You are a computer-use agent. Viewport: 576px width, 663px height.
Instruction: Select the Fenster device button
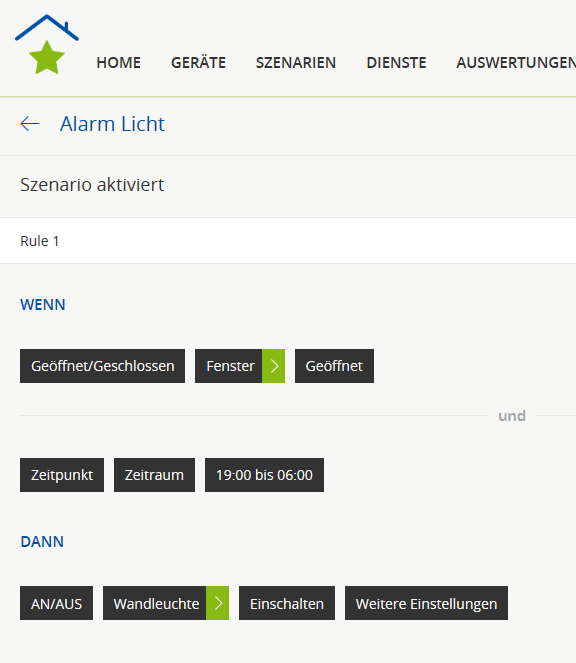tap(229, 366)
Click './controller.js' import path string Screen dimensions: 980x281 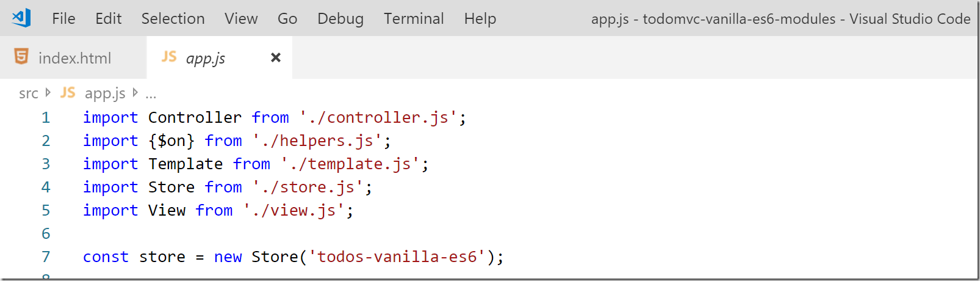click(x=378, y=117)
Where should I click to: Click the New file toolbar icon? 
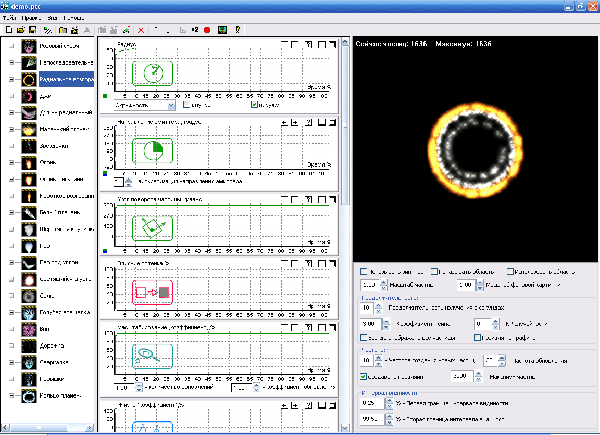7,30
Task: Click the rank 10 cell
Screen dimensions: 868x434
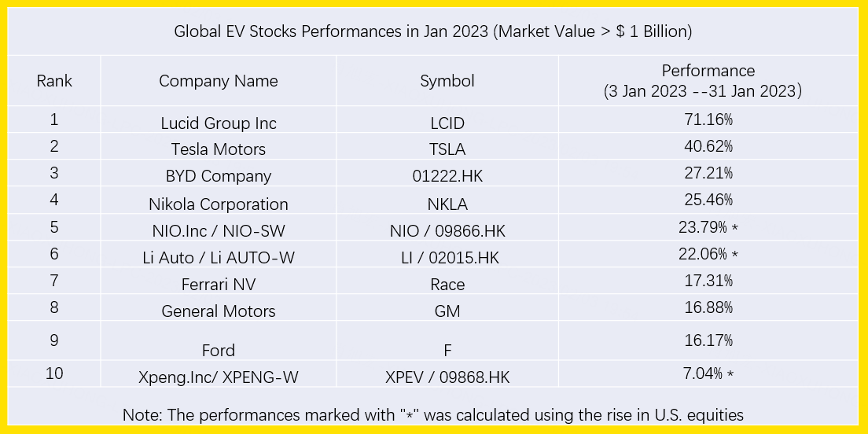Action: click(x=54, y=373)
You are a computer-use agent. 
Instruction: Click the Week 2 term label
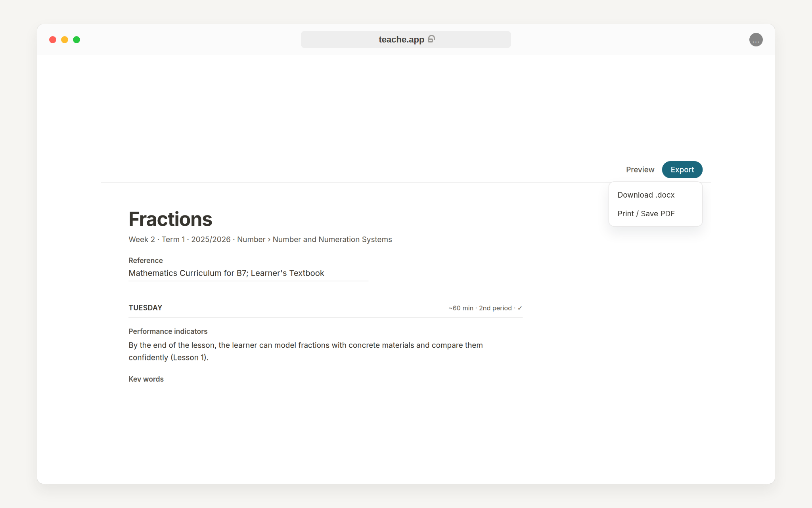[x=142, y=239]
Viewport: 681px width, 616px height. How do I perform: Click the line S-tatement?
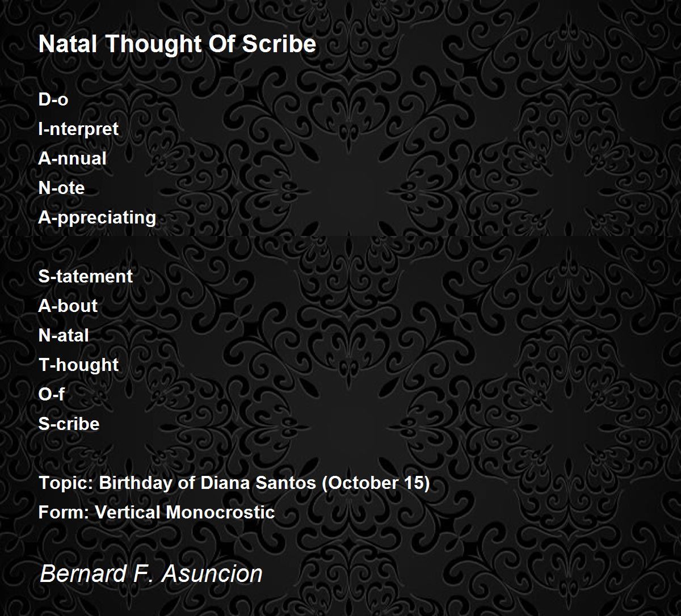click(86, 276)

════════════════════

[Exercise prompt] Within the listing, how many lines hold the string "agent"? State that number alone.

[Solution to the problem] 2